WRITTEN TASK: Reproduce every line of the records below, requests included, and rescale each coordinate in the answers by multiplying it by 1.95 and rounding to the nearest whole number, with halves rounded up. Omit the pictures from your output.

--- START AVAILABLE RECORDS ---

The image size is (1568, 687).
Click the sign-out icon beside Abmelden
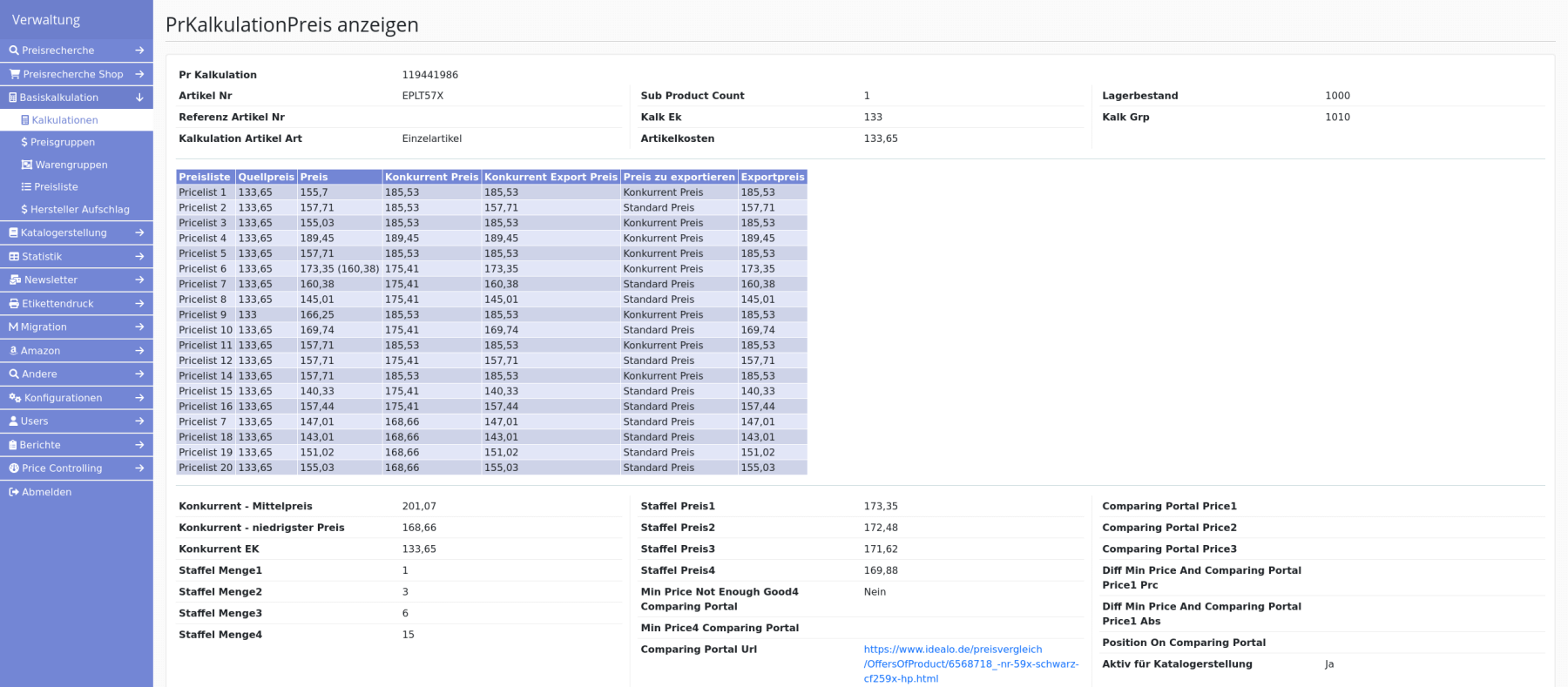pyautogui.click(x=14, y=492)
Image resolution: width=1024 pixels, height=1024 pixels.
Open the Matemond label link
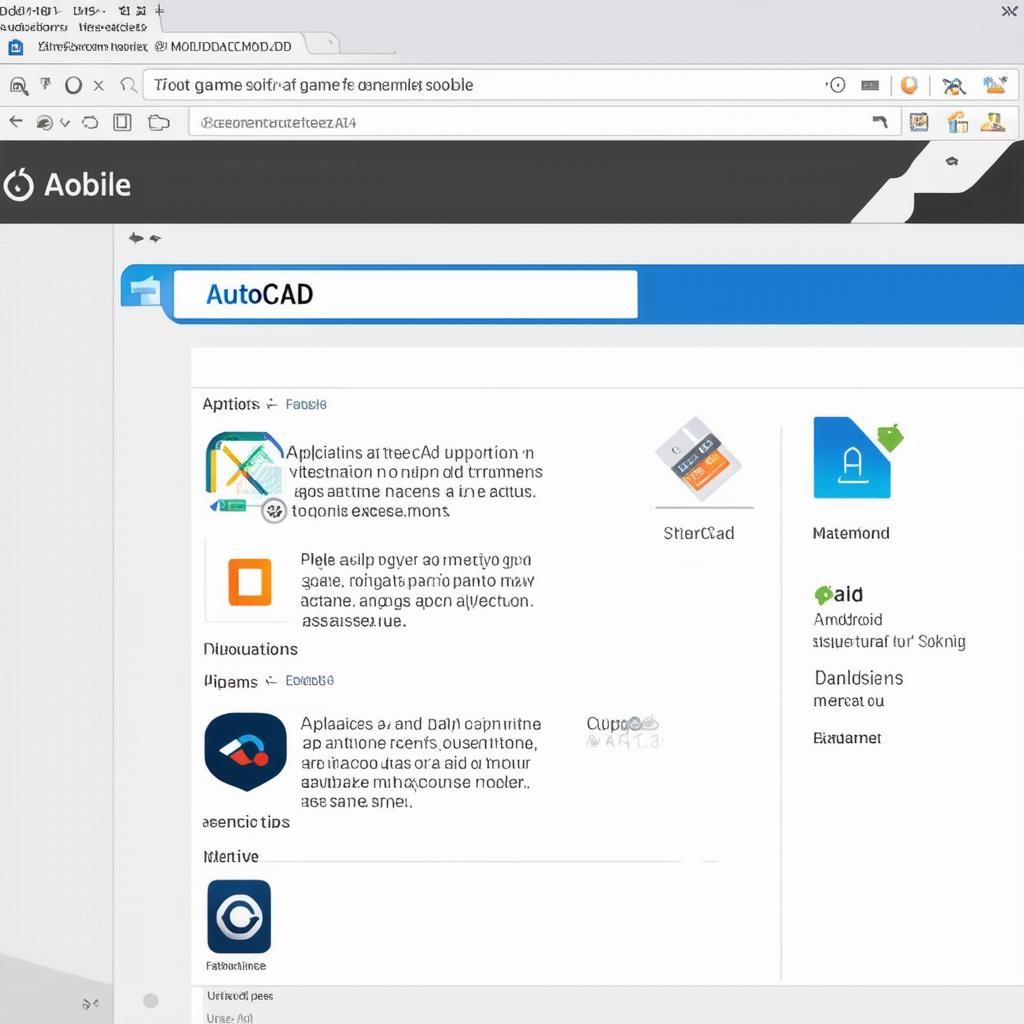click(x=851, y=533)
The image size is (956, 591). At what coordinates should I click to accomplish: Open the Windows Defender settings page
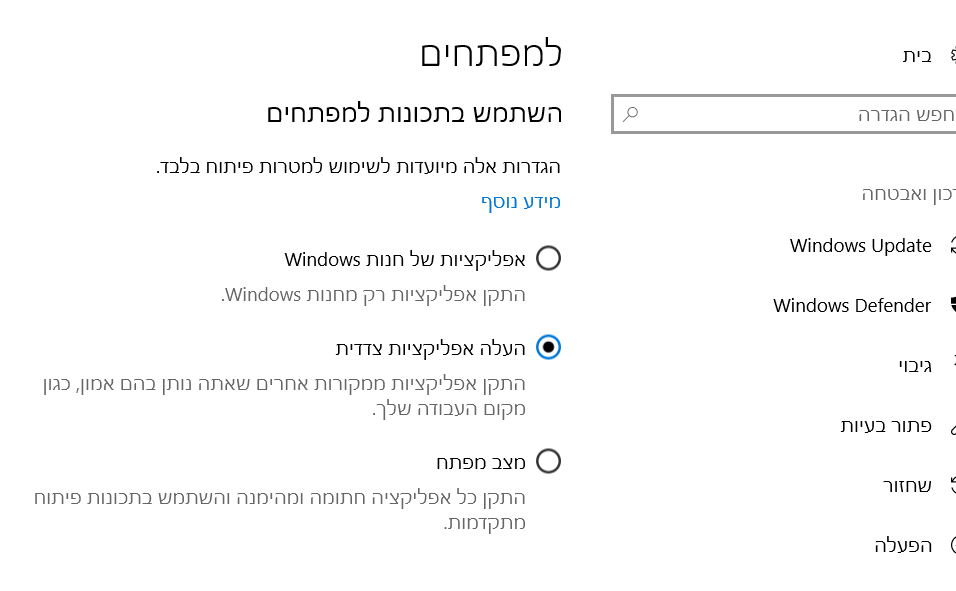(852, 305)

--- END AVAILABLE RECORDS ---

THE REPLY:
The image size is (1568, 687).
Click the sign-out icon beside Abmelden
pyautogui.click(x=27, y=959)
Image resolution: width=1024 pixels, height=1024 pixels.
Open the Matemond label link
click(x=1659, y=1039)
The image size is (956, 591). At what coordinates should I click to accomplish: Open the Windows Defender settings page
(1661, 595)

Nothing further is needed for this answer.